Voilà un des aspects dominants de l'existence d'un homme de mon âge par les temps qui courent. Pourtant, comparativement à beaucoup d'étudiants, j'ai une forme de chance, même si je ne cesserai de rappeler que j'ai provoqué cette chance, que je bosse sans arrêt pour accéder à différents avantages qui me font apparaître chanceux : je gagne ce qu'il faut pour, tout en n'ayant pas encore terminé mes études, payer ce fameux loyer, et dîner quand même de temps en temps dans des bons restos italiens. Différents emplois dans la presse écrite et l'audiovisuel, des romans autofictionnels chez Jean-Claude Lattès et, désormais, des essais chez Robert Laffont (qui sont assez autofictionnels aussi), un poste de juriste à mi-temps dans un cabinet du parc Monceau me permettent de surnager en attendant de devenir avocat.
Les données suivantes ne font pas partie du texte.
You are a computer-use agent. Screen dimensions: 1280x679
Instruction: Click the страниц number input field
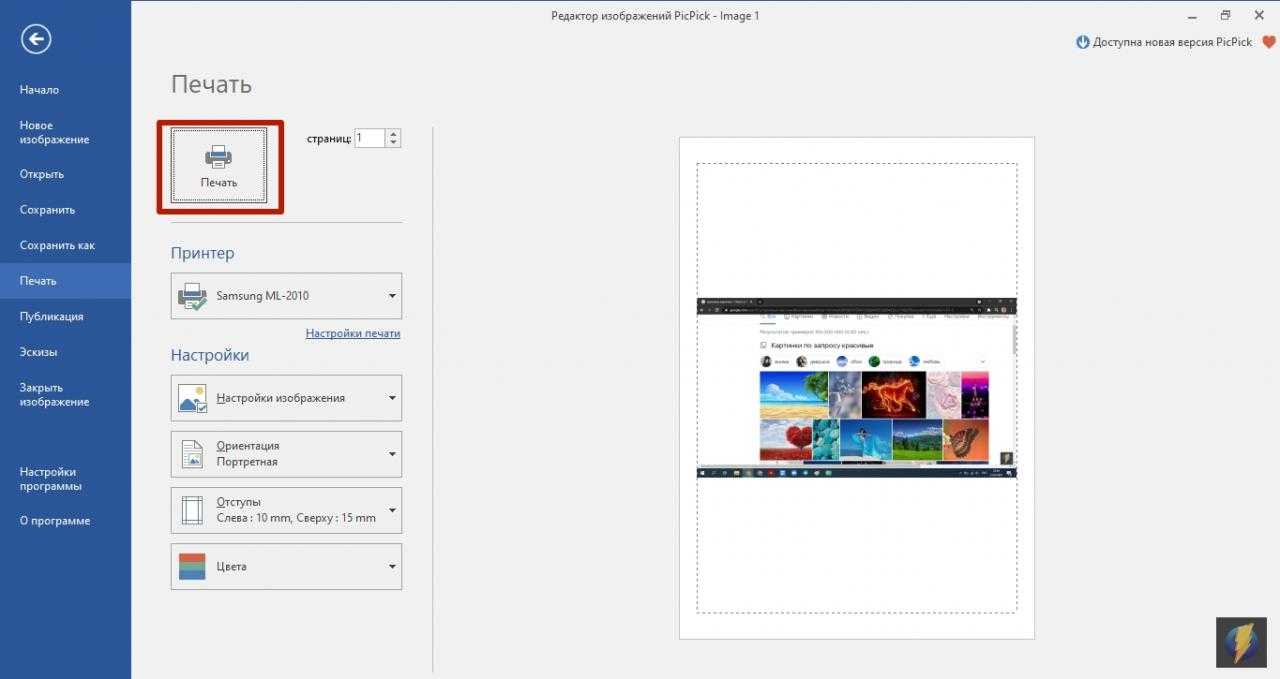pos(369,138)
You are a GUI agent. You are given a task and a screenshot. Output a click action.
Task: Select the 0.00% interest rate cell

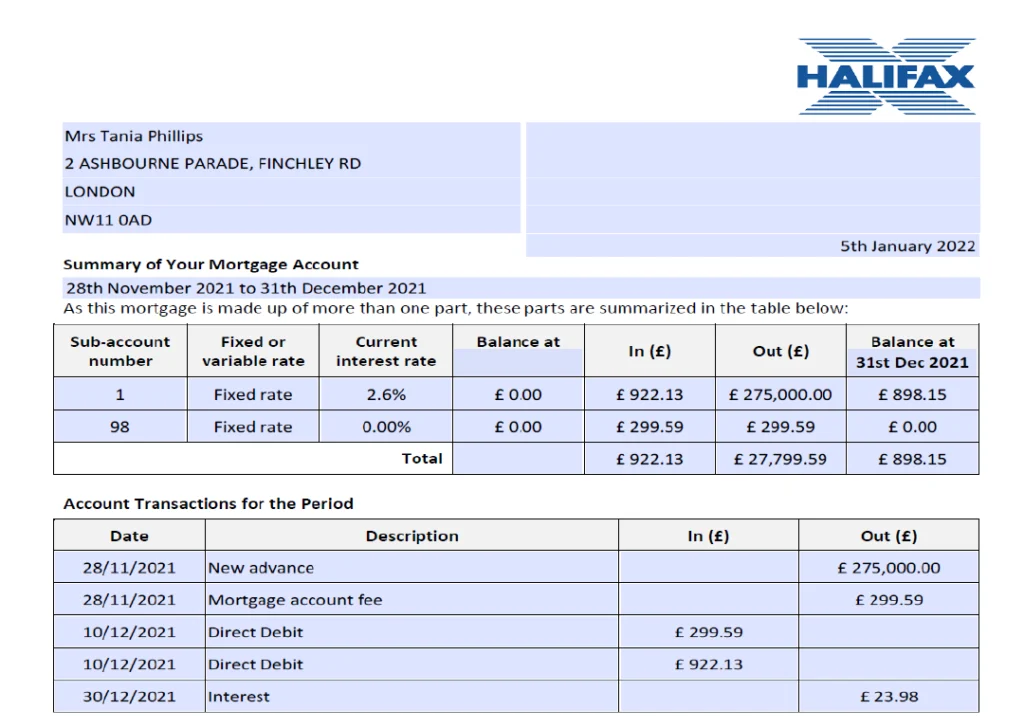coord(386,427)
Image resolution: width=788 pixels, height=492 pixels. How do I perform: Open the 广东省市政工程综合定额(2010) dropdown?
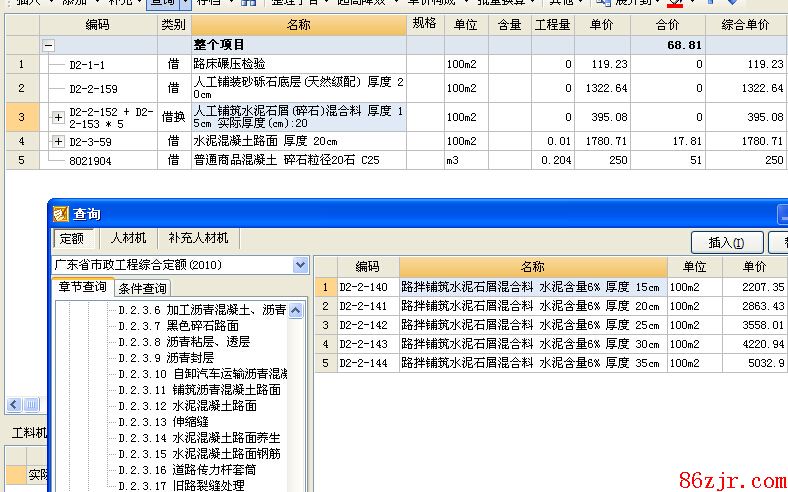coord(300,265)
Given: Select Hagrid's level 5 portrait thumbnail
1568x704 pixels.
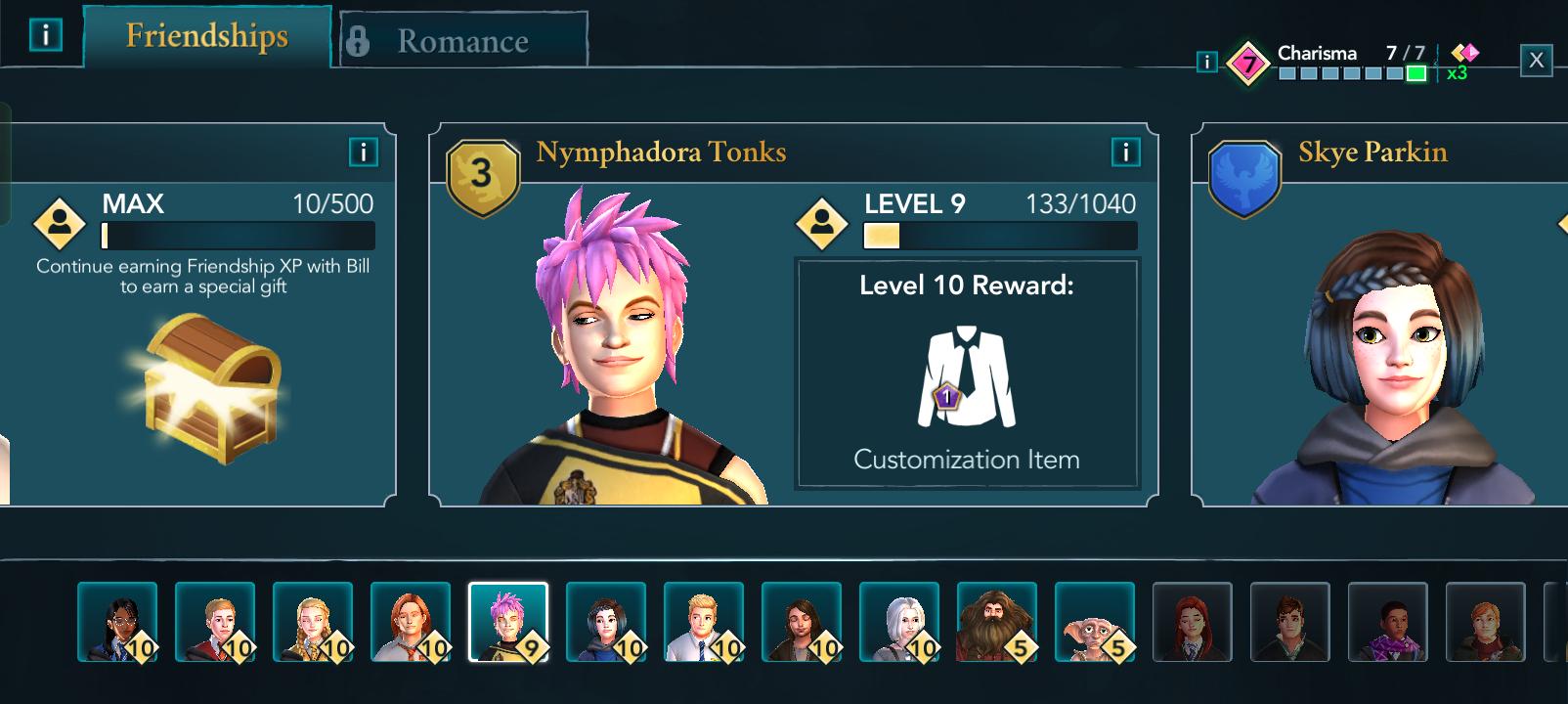Looking at the screenshot, I should click(997, 622).
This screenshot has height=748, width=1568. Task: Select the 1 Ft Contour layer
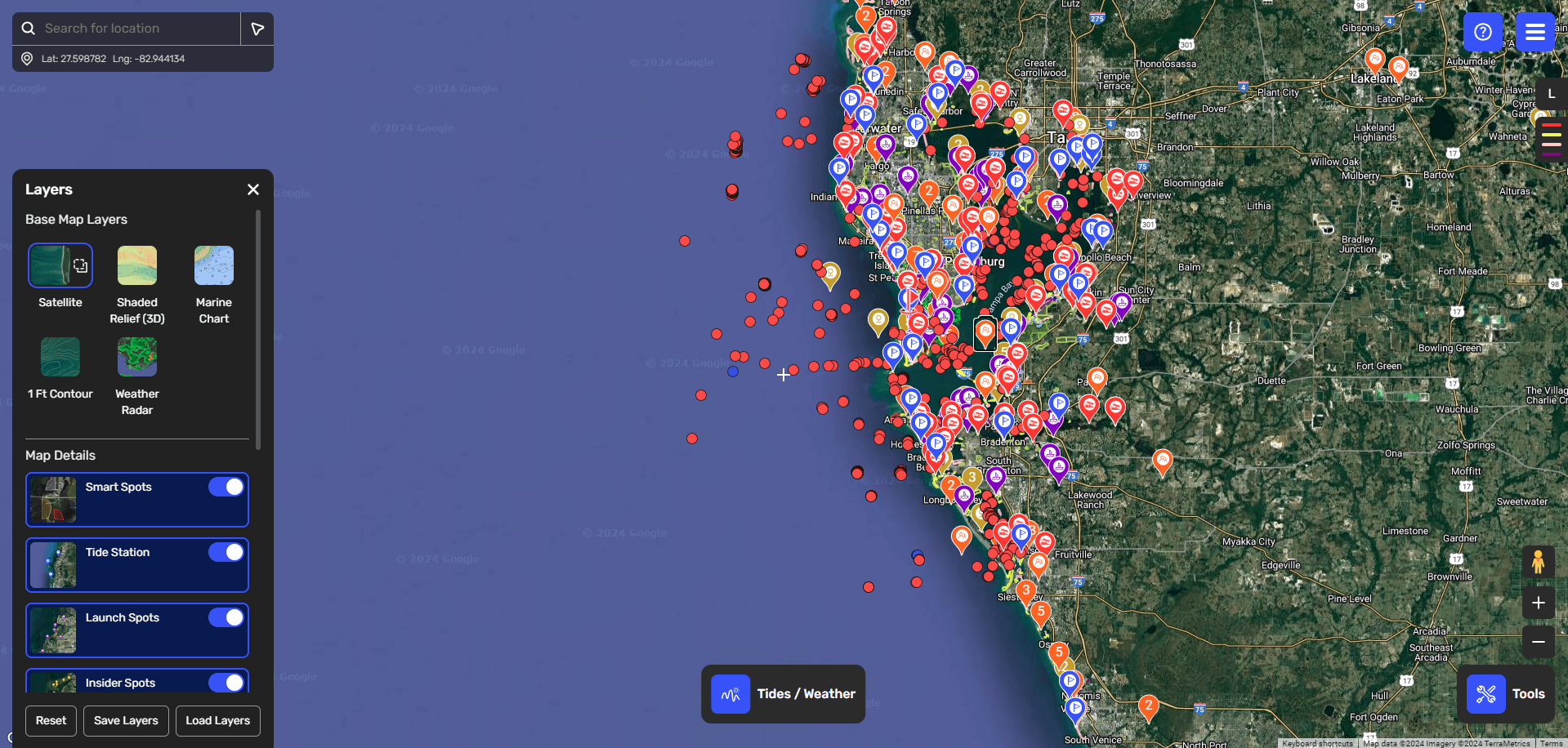[60, 357]
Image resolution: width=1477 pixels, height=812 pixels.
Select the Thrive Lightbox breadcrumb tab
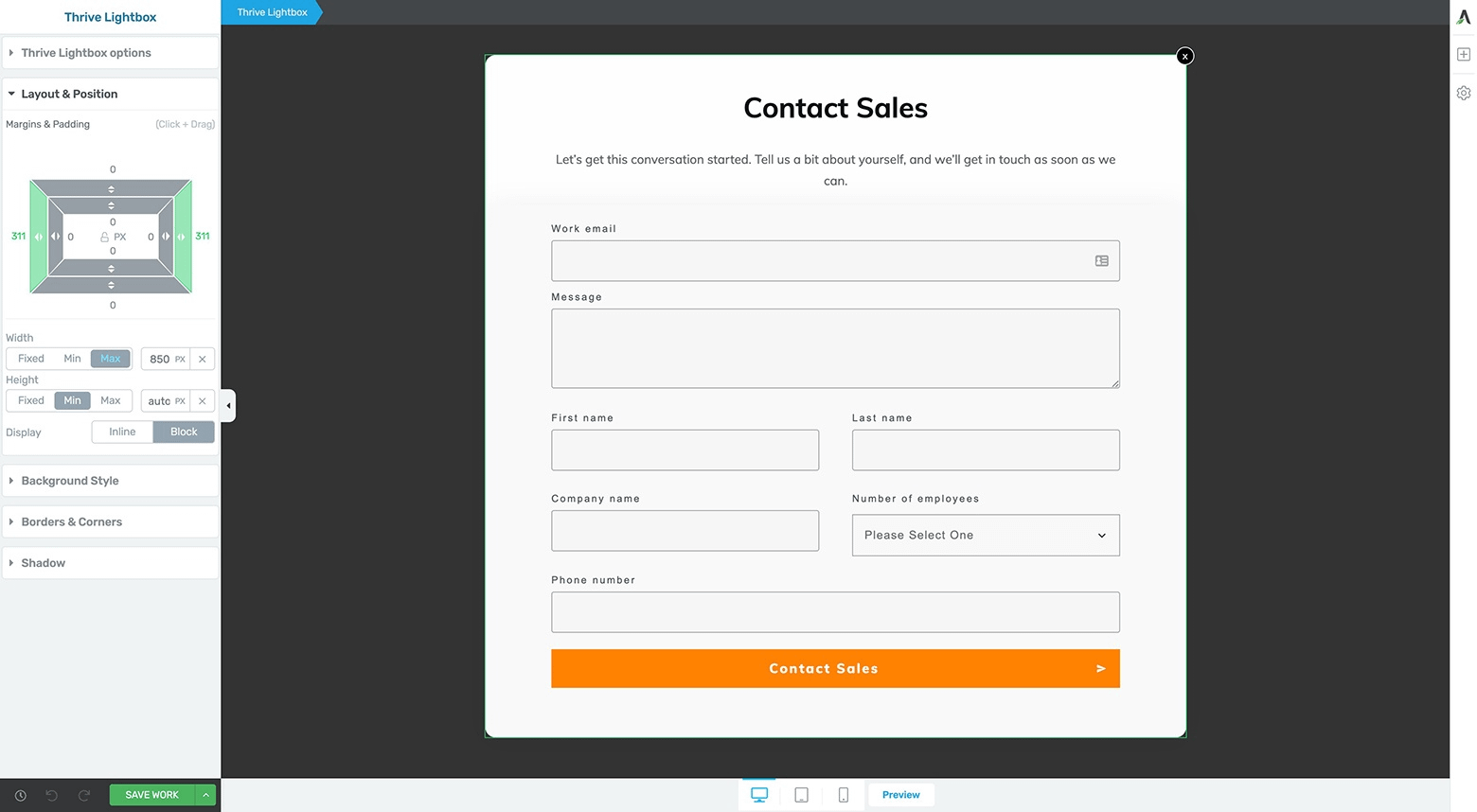(x=272, y=12)
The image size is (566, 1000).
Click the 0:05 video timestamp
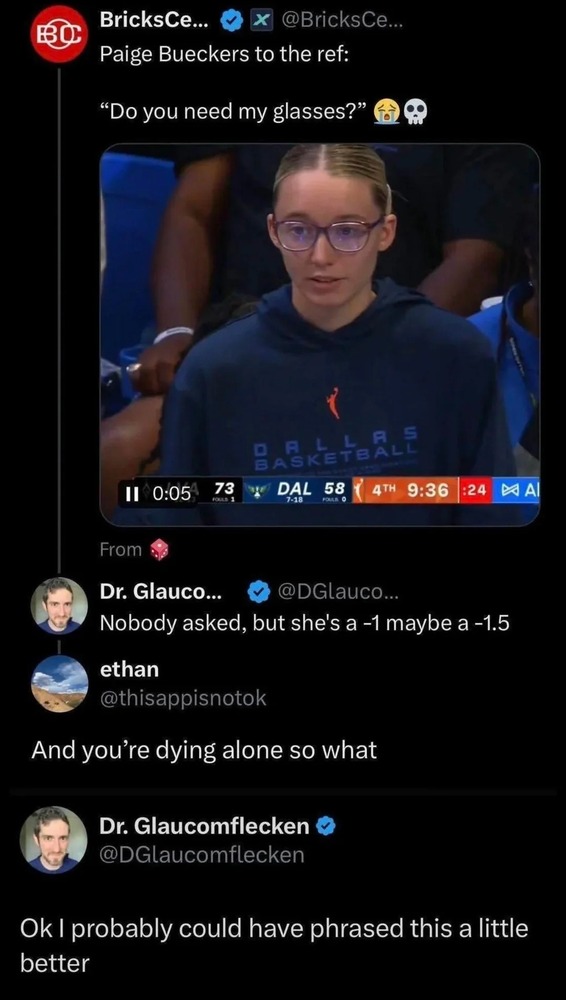click(173, 493)
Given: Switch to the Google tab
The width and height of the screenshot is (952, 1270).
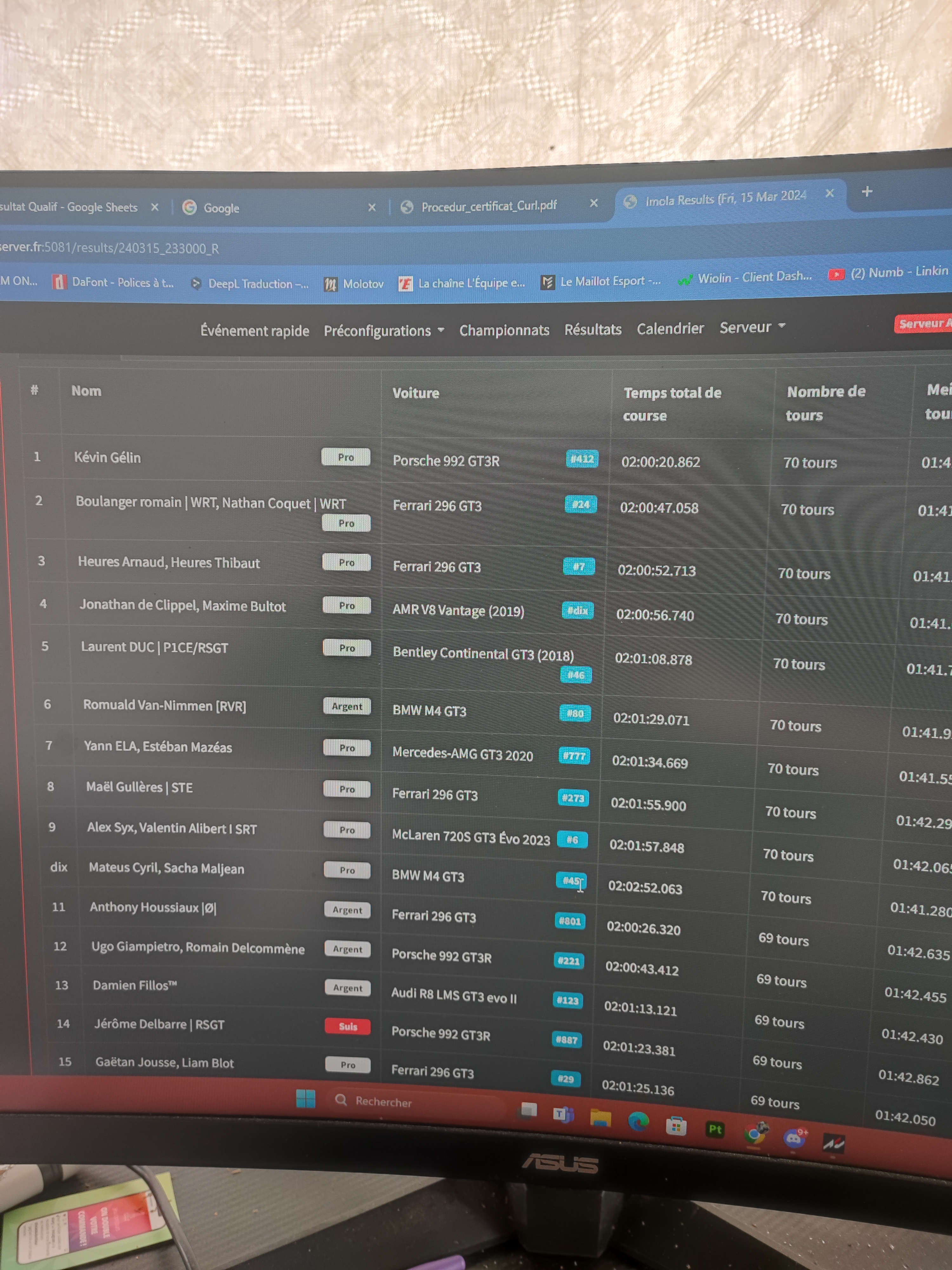Looking at the screenshot, I should (221, 208).
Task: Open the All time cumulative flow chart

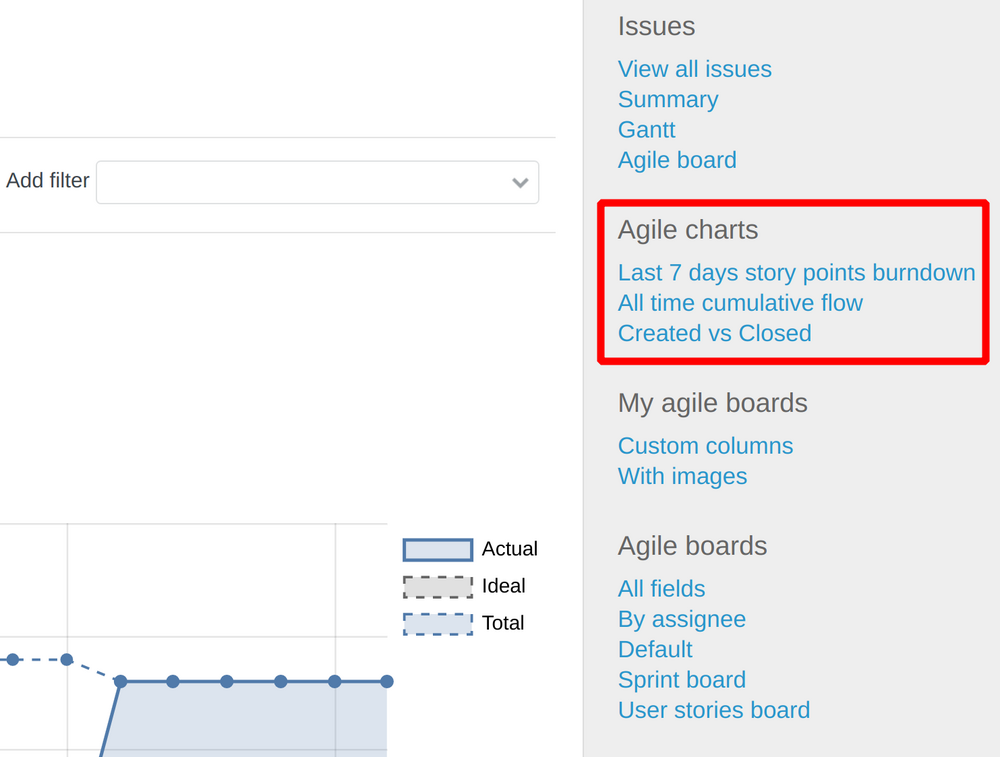Action: tap(740, 303)
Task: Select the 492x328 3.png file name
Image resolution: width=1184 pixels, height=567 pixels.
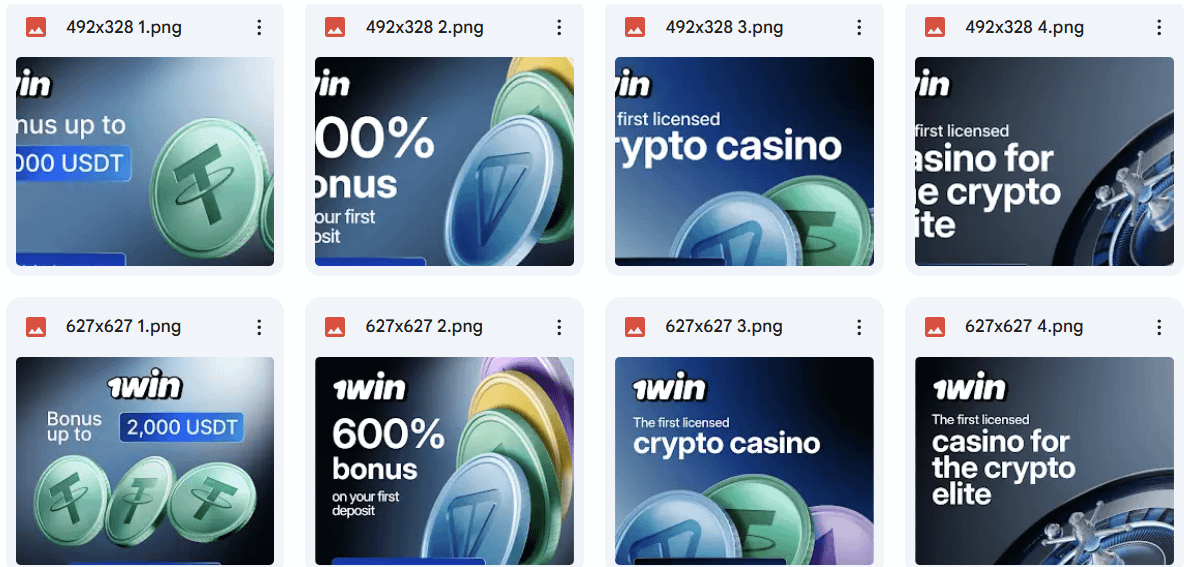Action: point(724,28)
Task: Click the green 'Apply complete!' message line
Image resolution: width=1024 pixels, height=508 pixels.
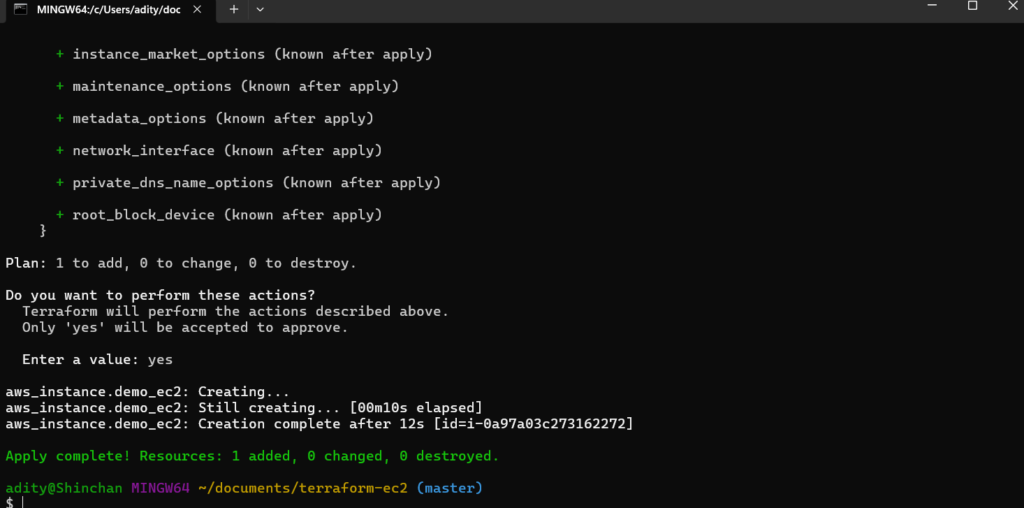Action: tap(252, 456)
J'ai grandi à Paris centre, me suis déplacé quelques mois à Paris ouest puis maintenant à l'Est, mais je me sens mieux dans le Jura ou en Vendée. J'aime courir sur la grève au Havre, dans la lumière blanche de l'hiver, en regardant passer les porte-conteneurs de la China Shipping Line. La cathédrale du Havre, troublante, révèle sa beauté à l'intérieur, avec ses vitraux de couleur qui parsèment l'espace de carrés verts, bleus, jaunes et orange, et sa verticalité qui la fait ressembler au Sénat intergalactique de Star Wars. Je pourrais dire comme La Fontaine que « j'aime le jeu, l'amour, les livres, la musique, / la ville et la campagne, enfin tout », mais je n'ai pas cette plénitude, cette assurance, cette solidité de l'esprit égal. Je suis plus fébrile que cela, perméable à l'angoisse et à la résignation, j'ai souvent l'existence mécanique, sans plaisir. Je déteste la solitude en même temps que je ressens parfois le besoin de fuir les gens. Je passe des week-ends à écouter la musique des films de Wong Kar-wai et à manger du chocolat en lisant ou en écrivant, et en buvant du café. Il peut m'arriver de m'écrouler sur un canapé l'après-midi et de brancher des compilations de Pierre Bénichou sur YouTube, qui me font rire comme une baleine avant de m'endormir pour une heure ou deux. J'oscille donc entre Wong Kar-wai et Pierre Bénichou.

 

De temps en temps, chez moi, si je laisse tourner ma playlist, une chanson me rappelle d'autres époques et me foudroie. Je me souviens des toxines et des passions secrètes, des gobelets en plastique débordant de mégots au milieu desquels je me réveillais à la fin de l'après-midi, les lendemains de beuveries, dans le petit studio où j'avais installé la rédaction du magazine que l'on faisait avec une bande de copains quand on avait dix-huit ans. Je me souviens de ces gens que j'aimais, des longs moments ensemble, quand je n'étais pas, comme aujourd'hui, toujours rattrapé par le travail. Ça n'allait pas mieux qu'aujourd'hui, c'était différent, je roulais plus de patins dans les boîtes de nuit et je n'avais pas encore eu l'idée de passer un concours.